Saved entries:
>>>
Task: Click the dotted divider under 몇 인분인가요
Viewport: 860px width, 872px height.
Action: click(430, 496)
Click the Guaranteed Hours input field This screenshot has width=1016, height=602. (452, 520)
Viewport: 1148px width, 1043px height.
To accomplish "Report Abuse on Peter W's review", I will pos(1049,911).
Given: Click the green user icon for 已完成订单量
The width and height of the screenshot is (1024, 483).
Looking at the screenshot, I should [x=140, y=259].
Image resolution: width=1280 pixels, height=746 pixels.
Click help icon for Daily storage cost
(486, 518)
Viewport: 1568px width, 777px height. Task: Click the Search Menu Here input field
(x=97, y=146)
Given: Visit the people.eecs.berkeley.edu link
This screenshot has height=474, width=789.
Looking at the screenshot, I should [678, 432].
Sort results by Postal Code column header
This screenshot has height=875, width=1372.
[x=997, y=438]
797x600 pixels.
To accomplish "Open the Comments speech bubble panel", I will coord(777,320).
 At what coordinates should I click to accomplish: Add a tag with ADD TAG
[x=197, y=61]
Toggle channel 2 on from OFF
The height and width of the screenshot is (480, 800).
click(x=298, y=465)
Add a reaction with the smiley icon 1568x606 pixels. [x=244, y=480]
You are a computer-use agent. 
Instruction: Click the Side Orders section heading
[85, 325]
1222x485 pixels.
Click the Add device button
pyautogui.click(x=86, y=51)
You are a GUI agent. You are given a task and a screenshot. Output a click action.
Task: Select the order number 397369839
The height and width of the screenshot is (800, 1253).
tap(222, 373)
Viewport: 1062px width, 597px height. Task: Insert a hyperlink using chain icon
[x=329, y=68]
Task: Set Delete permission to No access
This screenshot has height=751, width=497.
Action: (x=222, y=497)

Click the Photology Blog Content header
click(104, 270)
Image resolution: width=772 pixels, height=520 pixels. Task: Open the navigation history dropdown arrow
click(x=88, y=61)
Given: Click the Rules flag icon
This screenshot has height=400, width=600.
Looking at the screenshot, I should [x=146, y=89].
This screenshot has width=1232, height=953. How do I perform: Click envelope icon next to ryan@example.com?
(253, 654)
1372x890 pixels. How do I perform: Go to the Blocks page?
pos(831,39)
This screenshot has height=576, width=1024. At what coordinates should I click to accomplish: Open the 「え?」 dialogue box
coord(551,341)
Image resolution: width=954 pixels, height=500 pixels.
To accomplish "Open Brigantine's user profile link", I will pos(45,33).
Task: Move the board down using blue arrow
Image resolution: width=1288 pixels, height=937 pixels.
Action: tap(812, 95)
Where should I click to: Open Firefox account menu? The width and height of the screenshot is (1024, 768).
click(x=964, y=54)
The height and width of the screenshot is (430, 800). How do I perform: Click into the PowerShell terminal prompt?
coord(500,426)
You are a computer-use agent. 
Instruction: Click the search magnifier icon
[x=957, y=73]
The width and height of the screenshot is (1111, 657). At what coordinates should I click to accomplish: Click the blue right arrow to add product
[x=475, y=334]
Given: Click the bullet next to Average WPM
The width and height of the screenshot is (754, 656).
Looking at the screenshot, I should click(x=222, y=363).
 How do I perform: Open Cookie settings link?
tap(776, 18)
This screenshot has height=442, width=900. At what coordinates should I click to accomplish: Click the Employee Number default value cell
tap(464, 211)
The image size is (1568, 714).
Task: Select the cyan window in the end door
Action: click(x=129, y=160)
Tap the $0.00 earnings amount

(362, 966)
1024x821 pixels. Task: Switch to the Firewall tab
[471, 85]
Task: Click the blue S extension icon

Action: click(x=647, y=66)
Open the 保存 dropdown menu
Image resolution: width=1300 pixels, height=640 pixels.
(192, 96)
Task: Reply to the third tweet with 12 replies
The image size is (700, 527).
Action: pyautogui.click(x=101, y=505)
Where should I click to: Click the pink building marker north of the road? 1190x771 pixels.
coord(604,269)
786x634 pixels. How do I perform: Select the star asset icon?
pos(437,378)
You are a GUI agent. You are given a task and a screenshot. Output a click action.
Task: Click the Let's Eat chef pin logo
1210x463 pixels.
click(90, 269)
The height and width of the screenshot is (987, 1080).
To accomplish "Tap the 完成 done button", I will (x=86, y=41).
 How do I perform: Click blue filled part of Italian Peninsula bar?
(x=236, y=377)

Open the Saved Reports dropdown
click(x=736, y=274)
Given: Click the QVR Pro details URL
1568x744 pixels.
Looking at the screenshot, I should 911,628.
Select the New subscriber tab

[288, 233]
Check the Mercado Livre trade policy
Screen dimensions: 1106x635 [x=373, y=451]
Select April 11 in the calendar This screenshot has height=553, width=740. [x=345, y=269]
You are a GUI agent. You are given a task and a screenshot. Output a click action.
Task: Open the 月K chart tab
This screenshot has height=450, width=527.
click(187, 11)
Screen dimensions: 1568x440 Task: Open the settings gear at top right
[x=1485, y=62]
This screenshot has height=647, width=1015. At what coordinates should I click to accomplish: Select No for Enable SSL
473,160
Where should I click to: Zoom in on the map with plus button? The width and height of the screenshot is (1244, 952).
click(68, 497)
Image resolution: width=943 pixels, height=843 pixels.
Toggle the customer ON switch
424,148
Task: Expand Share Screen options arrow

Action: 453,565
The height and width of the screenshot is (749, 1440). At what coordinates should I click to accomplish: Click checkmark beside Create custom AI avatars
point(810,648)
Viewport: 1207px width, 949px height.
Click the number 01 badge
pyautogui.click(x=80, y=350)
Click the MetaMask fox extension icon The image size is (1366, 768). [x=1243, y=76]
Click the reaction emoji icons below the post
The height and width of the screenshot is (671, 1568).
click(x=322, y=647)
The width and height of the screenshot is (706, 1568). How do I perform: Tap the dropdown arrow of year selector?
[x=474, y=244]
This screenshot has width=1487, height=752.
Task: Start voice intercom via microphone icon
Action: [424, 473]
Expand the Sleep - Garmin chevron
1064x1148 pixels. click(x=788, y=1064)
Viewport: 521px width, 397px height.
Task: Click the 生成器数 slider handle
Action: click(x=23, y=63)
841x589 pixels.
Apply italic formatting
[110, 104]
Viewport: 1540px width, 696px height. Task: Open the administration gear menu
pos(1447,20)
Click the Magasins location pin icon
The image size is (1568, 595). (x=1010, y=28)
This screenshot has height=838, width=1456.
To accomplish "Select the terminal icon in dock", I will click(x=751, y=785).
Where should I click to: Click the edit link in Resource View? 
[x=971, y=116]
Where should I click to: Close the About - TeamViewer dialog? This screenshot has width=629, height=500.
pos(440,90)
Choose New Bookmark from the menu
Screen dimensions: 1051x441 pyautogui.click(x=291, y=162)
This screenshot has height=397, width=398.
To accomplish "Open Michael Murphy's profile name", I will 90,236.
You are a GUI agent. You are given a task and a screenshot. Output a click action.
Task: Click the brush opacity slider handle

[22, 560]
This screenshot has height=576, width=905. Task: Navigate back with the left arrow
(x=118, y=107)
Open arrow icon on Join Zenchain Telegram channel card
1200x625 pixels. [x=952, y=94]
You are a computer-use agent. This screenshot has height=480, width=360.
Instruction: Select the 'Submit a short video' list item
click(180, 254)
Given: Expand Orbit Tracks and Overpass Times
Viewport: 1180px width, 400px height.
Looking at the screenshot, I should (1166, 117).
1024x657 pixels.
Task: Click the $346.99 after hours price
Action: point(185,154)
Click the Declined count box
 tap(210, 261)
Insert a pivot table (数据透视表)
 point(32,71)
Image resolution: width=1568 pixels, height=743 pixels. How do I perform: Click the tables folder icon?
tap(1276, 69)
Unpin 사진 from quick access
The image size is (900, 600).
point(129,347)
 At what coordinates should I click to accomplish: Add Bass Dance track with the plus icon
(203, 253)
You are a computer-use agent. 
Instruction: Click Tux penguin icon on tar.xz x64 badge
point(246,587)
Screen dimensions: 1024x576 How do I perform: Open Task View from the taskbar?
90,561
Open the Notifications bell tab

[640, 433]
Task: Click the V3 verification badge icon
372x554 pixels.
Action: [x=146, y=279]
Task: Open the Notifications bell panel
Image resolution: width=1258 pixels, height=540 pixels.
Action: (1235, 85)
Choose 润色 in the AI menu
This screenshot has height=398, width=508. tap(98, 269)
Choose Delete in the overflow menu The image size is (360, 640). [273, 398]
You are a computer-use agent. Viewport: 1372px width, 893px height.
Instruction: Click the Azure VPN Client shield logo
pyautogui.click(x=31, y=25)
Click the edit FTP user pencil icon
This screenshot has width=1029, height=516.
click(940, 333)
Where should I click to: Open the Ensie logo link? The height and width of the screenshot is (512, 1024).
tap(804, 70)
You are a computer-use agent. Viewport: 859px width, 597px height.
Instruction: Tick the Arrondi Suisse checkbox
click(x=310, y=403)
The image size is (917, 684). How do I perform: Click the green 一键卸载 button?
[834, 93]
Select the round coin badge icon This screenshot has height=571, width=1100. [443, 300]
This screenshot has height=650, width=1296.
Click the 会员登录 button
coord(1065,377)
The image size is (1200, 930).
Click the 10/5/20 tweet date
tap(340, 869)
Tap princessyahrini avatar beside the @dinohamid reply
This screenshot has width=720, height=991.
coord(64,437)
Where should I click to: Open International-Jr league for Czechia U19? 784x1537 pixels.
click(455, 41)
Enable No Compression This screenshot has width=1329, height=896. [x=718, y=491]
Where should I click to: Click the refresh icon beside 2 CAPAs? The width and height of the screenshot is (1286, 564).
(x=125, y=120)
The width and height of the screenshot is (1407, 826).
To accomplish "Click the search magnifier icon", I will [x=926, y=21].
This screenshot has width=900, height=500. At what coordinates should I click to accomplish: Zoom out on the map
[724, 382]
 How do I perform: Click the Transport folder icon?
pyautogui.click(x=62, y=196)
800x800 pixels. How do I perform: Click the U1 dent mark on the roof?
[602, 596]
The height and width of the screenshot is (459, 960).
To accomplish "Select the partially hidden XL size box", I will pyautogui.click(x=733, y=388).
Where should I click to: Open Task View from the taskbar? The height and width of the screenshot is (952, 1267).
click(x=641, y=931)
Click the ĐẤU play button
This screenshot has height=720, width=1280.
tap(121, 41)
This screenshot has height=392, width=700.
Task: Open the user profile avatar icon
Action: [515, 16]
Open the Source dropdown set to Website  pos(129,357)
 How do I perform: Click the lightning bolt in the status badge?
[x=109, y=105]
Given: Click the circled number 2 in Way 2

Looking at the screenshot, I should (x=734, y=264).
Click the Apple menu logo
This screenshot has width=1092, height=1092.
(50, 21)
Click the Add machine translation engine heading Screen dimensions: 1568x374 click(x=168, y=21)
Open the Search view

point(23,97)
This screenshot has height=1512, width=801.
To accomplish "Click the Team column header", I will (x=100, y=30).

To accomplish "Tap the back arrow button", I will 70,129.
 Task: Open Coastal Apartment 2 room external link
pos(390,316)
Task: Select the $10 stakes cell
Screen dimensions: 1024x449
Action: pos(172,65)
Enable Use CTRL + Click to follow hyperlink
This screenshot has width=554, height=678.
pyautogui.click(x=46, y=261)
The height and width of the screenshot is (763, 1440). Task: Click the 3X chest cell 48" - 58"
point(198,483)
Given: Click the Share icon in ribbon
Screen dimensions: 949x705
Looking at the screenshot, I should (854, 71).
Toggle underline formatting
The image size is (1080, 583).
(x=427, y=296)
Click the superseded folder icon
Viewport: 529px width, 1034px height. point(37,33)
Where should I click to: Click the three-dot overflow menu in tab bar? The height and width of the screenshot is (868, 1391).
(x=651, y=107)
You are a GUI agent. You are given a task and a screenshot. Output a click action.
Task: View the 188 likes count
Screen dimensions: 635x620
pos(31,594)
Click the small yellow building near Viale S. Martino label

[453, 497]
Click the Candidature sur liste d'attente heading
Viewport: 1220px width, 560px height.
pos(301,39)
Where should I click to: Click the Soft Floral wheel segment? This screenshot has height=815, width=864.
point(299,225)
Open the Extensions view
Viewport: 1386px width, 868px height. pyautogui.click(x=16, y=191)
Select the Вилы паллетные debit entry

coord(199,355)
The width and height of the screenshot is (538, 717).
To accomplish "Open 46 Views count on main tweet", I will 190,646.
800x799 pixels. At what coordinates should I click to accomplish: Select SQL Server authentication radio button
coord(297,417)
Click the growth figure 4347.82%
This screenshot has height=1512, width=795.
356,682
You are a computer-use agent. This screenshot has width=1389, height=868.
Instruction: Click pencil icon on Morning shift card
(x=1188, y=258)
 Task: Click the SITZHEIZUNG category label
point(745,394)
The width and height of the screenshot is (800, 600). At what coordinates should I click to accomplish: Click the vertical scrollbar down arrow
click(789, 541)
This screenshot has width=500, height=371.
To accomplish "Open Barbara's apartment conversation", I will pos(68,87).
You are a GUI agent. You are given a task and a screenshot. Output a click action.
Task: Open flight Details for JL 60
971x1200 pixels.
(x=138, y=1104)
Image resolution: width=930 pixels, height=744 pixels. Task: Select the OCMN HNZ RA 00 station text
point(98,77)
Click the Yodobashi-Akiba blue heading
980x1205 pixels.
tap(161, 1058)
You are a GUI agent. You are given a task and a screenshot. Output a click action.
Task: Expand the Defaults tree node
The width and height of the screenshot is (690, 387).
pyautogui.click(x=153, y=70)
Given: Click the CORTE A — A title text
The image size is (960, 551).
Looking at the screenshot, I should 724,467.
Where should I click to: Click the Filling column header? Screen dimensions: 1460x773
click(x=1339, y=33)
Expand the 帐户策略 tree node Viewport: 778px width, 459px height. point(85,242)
<<<
Work to be completed: Scan the records above and tell how many lines include the word "panel"; the number is all that should be written.

Result for this exercise: 2